IMPERIAL VALLEY — The growth of the sugarcane plant which California Ethanol & Power, LLC have been working on getting up and running since 2013 in Imperial County, recently took a major step forward.
California Ethanol + Power (CE+P) announced an exclusive 15-year contract was awarded to CHS Inc. to market and sell the 68-million gallons of “Essential Ethanol” to be produced annually by the local Sugar Valley Energy campus, slated to be located at 136 E. Keystone Road between Highway 111 and Dogwood Road in Brawley, according to a December press release.
Sugar Valley Energy will be a 160-acre, multi-plant campus consisting of sugarcane-to-ethanol, sugarcane to low-carbon power plus biomethane, and wastewater treatment facilities, according to the release.
Minnesota-based CHS Inc. is a diversified global agribusiness cooperative owned by farmers and local cooperatives in the US with global reach, which gains approximately $30-to-$35-billion in revenue annually. CHS produces 260 million gallons of ethanol and markets 900 gallons annually, making CHS one of the US’s largest suppliers of ethanol enhanced gasoline and E85 ethanol retailers, according to the release.
President and CEO of CE+P Dave Rubenstein, owner and developer for the alternative fuel and energy campus, said CHS contracting with CE+P for the local future plant is a major milestone.
“A long-term relationship with CHS reinforces the value of sugarcane ethanol’s role in our State and Country’s fuel needs,” Rubenstein said. “We're knocking on the door of close to a billion dollars of the total cost to get this project financed right now. Raising close to a billion dollars is not an easy task.”
Rubenstein said the goal is to get the $1 billion financed for the project by February, “which will then allow us to truly break ground in that time and hopefully start mobilizing and building the facility before the end of 2021.”
Rubenstein also said the support of the County of Imperial by granting the permits for the facility, penning with CHS Inc. as an offtake partner for ethanol, and the support of local farmers as sugarcane growers, are all pieces paramount to the Sugar Valley Project, crediting the late Larry Gilbert with laying much of the groundwork locally.
“It was some of the local growers that decided to see if (they) could grow sugarcane in the region, and that was kind of the driving force (behind the project),” he said, “so once they figured that out, the pieces started falling into place to go that route.”

#### DIRECTIONS:
According to the article on the Sugar Valley Energy project, how many gallons of ethanol will the campus produce each year?

#### PROVIDED INFORMATION:
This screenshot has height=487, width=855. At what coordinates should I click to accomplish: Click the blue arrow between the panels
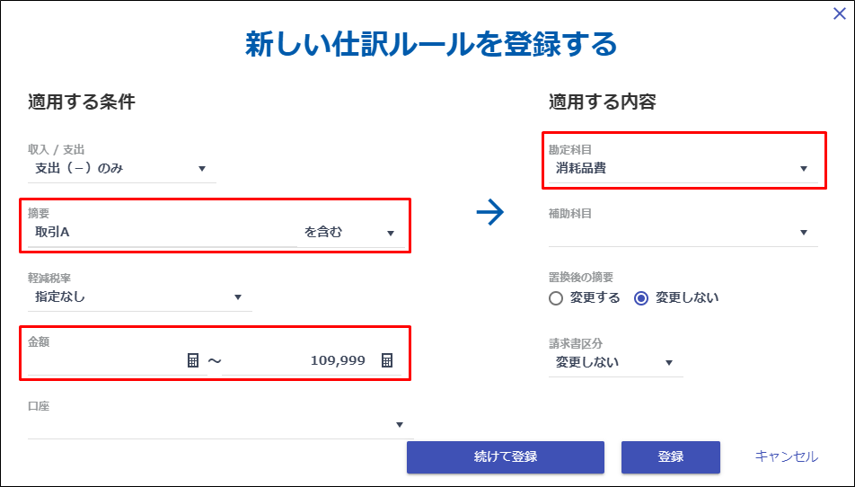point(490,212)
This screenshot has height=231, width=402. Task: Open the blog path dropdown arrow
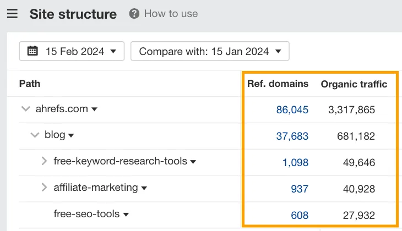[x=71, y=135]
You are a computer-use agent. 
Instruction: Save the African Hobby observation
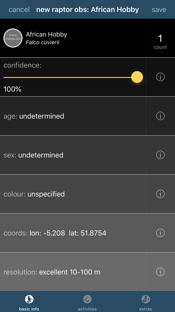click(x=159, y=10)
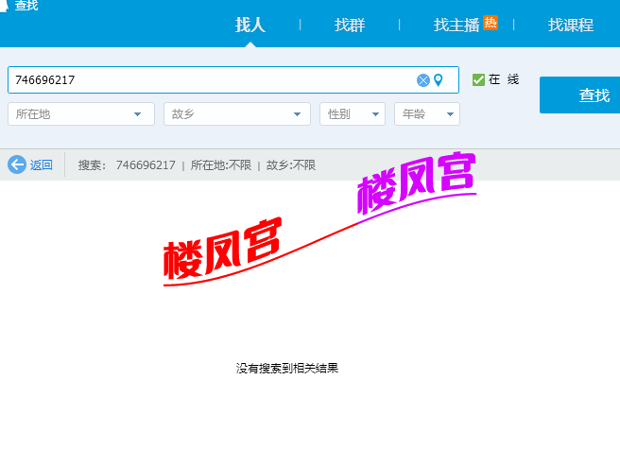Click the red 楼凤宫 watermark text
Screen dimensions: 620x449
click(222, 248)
==
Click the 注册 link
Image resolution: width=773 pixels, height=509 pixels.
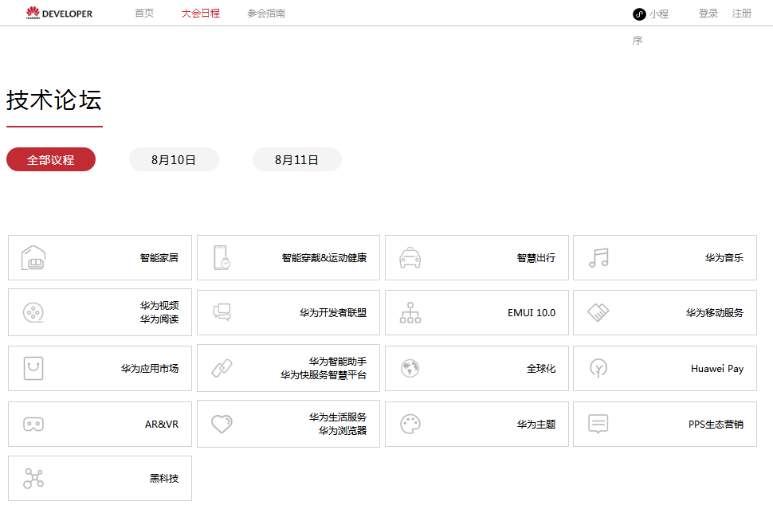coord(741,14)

#### ANSWER SPACE:
68 million gallons